== Problem description ==
Where the material below has a line containing "Screen dimensions: 956x458", start repeating exactly, and keep going through the line containing "Open Become a Mobile Expert and Evangelist", with no other lines.

== Available data ==
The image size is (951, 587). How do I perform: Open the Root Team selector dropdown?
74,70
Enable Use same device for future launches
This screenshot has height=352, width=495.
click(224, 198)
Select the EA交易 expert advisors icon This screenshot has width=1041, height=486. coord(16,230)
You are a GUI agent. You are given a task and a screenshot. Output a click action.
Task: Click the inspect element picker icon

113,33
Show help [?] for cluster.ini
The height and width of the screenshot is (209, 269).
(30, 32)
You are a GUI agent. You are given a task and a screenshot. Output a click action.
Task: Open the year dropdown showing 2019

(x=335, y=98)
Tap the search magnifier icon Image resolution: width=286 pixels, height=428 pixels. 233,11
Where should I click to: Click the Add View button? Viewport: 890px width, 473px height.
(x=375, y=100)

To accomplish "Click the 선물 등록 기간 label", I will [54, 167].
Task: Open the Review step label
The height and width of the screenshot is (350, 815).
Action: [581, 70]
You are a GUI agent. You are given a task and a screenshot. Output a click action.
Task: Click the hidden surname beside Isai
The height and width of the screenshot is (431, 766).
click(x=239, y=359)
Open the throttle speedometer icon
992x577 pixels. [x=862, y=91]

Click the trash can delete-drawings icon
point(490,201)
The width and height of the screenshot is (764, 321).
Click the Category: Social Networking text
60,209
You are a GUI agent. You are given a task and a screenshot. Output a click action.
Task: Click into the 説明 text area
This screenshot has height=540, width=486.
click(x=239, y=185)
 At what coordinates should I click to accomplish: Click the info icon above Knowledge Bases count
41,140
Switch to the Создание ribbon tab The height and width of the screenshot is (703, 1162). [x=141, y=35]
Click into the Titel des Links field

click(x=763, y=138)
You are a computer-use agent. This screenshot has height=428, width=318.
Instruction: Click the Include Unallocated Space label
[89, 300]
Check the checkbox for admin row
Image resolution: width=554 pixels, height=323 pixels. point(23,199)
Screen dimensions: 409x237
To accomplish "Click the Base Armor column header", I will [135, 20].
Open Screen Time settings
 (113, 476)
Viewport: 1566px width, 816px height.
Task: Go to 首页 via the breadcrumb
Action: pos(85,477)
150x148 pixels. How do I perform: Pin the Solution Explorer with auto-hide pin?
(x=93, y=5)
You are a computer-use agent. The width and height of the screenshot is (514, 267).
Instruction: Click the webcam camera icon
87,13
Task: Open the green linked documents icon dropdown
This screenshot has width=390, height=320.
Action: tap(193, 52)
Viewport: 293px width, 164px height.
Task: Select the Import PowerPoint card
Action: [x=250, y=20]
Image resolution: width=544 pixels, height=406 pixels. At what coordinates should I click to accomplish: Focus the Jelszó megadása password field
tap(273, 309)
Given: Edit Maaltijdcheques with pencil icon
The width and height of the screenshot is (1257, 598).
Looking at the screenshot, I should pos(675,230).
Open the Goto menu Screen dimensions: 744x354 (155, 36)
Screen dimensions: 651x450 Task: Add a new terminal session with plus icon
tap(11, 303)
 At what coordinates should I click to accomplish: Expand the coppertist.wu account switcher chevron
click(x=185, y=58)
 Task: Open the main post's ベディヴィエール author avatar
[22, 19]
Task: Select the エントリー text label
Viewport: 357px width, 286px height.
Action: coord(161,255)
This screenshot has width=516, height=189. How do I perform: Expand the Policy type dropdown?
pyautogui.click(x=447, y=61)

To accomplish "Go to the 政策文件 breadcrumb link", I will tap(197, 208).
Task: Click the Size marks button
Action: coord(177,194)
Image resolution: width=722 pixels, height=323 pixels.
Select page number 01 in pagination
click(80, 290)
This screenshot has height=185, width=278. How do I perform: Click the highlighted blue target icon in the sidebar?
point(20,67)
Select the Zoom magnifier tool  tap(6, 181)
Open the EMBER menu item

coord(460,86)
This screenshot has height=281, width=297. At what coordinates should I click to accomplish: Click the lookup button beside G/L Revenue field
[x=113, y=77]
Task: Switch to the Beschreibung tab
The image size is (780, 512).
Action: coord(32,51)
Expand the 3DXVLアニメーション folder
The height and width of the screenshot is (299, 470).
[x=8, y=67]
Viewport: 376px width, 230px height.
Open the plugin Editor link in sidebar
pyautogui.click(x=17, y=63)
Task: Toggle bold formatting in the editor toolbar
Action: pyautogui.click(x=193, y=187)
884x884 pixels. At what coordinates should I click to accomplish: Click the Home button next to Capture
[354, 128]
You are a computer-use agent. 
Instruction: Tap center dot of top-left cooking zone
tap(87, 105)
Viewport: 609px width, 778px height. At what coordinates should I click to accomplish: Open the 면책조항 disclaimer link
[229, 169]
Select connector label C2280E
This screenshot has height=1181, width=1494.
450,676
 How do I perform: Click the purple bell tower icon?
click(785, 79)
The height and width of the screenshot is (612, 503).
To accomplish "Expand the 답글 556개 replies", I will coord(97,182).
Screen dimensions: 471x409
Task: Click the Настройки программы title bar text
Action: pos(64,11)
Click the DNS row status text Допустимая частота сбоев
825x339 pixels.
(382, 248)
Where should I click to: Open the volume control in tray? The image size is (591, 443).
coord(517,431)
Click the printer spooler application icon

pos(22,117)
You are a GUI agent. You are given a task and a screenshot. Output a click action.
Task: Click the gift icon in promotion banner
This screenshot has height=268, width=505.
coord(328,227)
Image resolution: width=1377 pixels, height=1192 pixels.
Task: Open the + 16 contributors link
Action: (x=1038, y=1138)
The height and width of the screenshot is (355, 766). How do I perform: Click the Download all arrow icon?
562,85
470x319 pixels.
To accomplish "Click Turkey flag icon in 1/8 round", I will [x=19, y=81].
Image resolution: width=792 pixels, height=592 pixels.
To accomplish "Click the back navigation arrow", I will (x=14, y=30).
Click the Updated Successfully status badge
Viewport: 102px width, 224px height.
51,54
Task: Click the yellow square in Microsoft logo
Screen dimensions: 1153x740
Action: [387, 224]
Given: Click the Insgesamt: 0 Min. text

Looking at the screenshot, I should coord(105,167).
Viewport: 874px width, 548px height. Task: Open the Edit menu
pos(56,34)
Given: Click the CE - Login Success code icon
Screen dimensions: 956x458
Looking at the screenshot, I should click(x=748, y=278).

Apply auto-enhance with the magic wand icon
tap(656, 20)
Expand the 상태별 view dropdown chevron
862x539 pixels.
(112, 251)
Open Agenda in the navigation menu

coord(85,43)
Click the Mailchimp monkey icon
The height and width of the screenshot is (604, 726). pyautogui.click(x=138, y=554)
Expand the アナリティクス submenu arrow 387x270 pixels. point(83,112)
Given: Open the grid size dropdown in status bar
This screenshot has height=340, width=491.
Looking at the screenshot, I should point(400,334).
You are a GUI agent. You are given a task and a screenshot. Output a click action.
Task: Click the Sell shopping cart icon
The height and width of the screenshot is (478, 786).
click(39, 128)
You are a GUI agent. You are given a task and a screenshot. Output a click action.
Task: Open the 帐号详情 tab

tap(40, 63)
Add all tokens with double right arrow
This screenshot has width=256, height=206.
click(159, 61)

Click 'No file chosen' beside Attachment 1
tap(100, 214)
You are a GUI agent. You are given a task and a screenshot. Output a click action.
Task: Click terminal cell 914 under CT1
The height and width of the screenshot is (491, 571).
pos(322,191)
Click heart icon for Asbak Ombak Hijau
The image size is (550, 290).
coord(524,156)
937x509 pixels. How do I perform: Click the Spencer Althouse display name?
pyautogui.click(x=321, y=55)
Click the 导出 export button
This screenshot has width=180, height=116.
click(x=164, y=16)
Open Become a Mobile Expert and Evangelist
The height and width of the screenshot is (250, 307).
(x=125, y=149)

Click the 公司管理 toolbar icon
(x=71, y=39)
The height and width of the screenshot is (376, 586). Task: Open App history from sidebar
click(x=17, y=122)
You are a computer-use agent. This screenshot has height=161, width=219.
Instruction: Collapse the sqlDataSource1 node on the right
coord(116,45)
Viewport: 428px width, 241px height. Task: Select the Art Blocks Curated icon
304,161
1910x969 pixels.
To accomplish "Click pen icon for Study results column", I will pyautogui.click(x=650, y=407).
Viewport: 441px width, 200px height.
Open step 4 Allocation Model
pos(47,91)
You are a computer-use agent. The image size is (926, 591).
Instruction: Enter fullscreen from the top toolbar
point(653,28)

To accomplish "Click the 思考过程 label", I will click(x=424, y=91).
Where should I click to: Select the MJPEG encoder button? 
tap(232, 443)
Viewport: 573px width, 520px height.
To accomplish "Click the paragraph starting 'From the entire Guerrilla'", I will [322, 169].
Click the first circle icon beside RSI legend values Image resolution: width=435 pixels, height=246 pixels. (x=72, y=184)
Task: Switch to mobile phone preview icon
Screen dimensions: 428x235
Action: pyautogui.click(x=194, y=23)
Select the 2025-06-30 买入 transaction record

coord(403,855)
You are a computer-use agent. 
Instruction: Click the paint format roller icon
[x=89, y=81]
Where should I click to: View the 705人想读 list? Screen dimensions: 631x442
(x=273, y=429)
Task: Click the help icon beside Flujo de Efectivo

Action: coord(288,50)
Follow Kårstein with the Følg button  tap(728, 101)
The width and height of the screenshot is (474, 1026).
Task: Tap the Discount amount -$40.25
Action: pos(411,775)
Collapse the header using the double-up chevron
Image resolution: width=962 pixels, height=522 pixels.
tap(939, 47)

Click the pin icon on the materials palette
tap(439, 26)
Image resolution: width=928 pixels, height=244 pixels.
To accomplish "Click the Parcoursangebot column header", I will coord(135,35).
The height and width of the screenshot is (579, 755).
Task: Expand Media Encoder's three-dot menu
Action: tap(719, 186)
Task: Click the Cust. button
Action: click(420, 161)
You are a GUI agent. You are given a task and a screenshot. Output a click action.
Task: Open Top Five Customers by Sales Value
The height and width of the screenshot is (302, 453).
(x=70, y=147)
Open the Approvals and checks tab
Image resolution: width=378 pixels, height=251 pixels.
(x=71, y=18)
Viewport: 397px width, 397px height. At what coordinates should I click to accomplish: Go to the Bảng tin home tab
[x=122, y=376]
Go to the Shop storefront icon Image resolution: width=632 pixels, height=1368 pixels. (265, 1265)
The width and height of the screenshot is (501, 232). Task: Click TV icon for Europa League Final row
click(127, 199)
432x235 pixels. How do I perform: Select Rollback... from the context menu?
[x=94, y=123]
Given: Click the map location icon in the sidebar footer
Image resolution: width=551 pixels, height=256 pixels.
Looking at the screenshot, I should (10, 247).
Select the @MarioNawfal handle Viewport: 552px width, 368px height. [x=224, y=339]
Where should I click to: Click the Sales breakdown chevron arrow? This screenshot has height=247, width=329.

== Solution to this exercise ==
Screen dimensions: 956x458
Looking at the screenshot, I should click(x=748, y=278).

Apply auto-enhance with the magic wand icon
tap(656, 20)
Expand the 상태별 view dropdown chevron
862x539 pixels.
(112, 251)
Open Agenda in the navigation menu

coord(85,43)
Click the Mailchimp monkey icon
The height and width of the screenshot is (604, 726). pyautogui.click(x=138, y=554)
Expand the アナリティクス submenu arrow 387x270 pixels. point(83,112)
Given: Open the grid size dropdown in status bar
This screenshot has height=340, width=491.
Looking at the screenshot, I should point(400,334).
You are a GUI agent. You are given a task and a screenshot. Output a click action.
Task: Click the Sell shopping cart icon
The height and width of the screenshot is (478, 786).
click(39, 128)
You are a GUI agent. You are given a task and a screenshot. Output a click action.
Task: Open the 帐号详情 tab

tap(40, 63)
Add all tokens with double right arrow
This screenshot has width=256, height=206.
click(159, 61)

Click 'No file chosen' beside Attachment 1
tap(100, 214)
You are a GUI agent. You are given a task and a screenshot. Output a click action.
Task: Click terminal cell 914 under CT1
The height and width of the screenshot is (491, 571).
pos(322,191)
Click heart icon for Asbak Ombak Hijau
The image size is (550, 290).
coord(524,156)
937x509 pixels. How do I perform: Click the Spencer Althouse display name?
pyautogui.click(x=321, y=55)
Click the 导出 export button
This screenshot has width=180, height=116.
click(x=164, y=16)
Open Become a Mobile Expert and Evangelist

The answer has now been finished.